WHAT YOU ARE ASKED TO DO
Below are the records. Reproduce exactly the lines from the one containing "Where should I click to: Select" through the final line, and omit any pictures.

(Stored data entries)
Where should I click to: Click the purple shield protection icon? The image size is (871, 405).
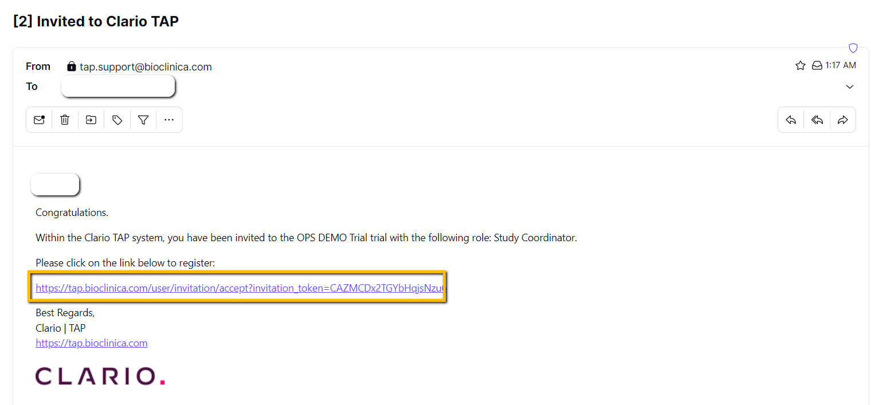[x=853, y=48]
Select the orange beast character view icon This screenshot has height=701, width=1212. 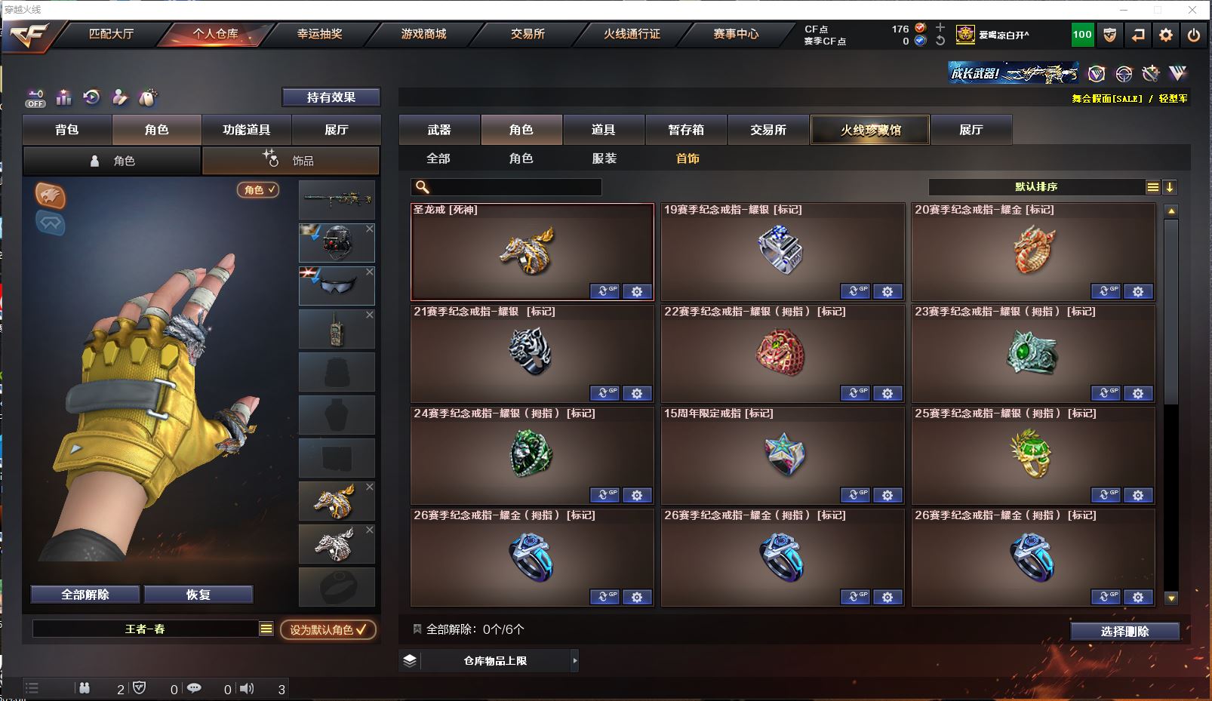51,195
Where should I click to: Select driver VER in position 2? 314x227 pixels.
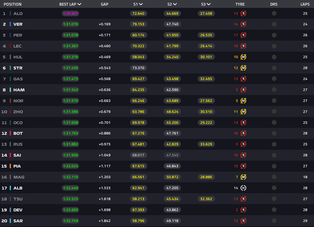[18, 24]
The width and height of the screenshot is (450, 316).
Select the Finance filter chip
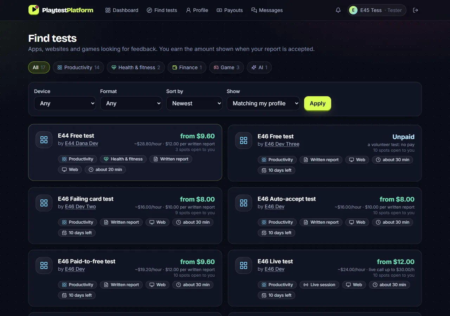coord(187,67)
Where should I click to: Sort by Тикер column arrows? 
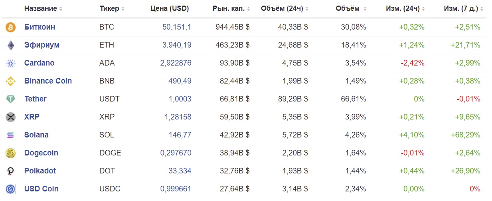point(123,9)
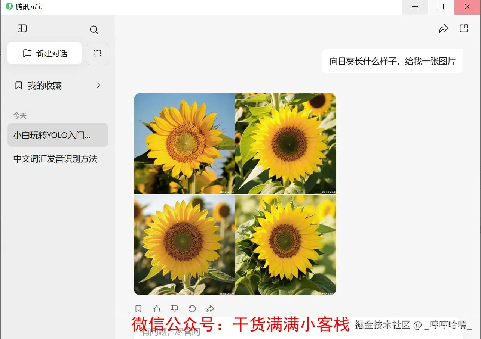Switch to the 中文词汇发音识别方法 chat
This screenshot has width=481, height=339.
point(56,159)
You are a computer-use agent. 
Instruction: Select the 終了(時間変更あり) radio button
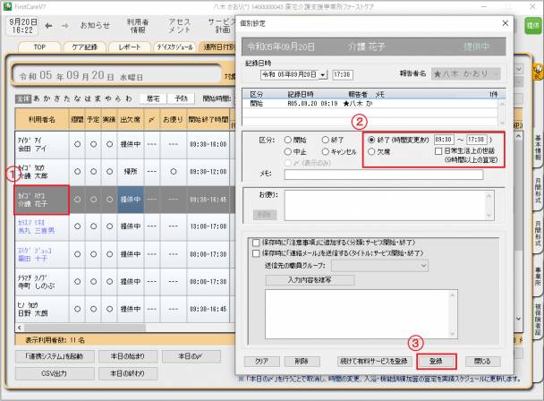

RESULT
Where should I click to: Select driver VER in position 2? 314x227 pixels.
[18, 24]
The width and height of the screenshot is (450, 316).
Select the Finance filter chip
coord(187,67)
Where should I click to: Sort by Тикер column arrows? 
point(123,9)
Switch to the 中文词汇发音识别方法 chat
This screenshot has width=481, height=339.
point(56,159)
You are a computer-use agent. 
Instruction: Select the 終了(時間変更あり) radio button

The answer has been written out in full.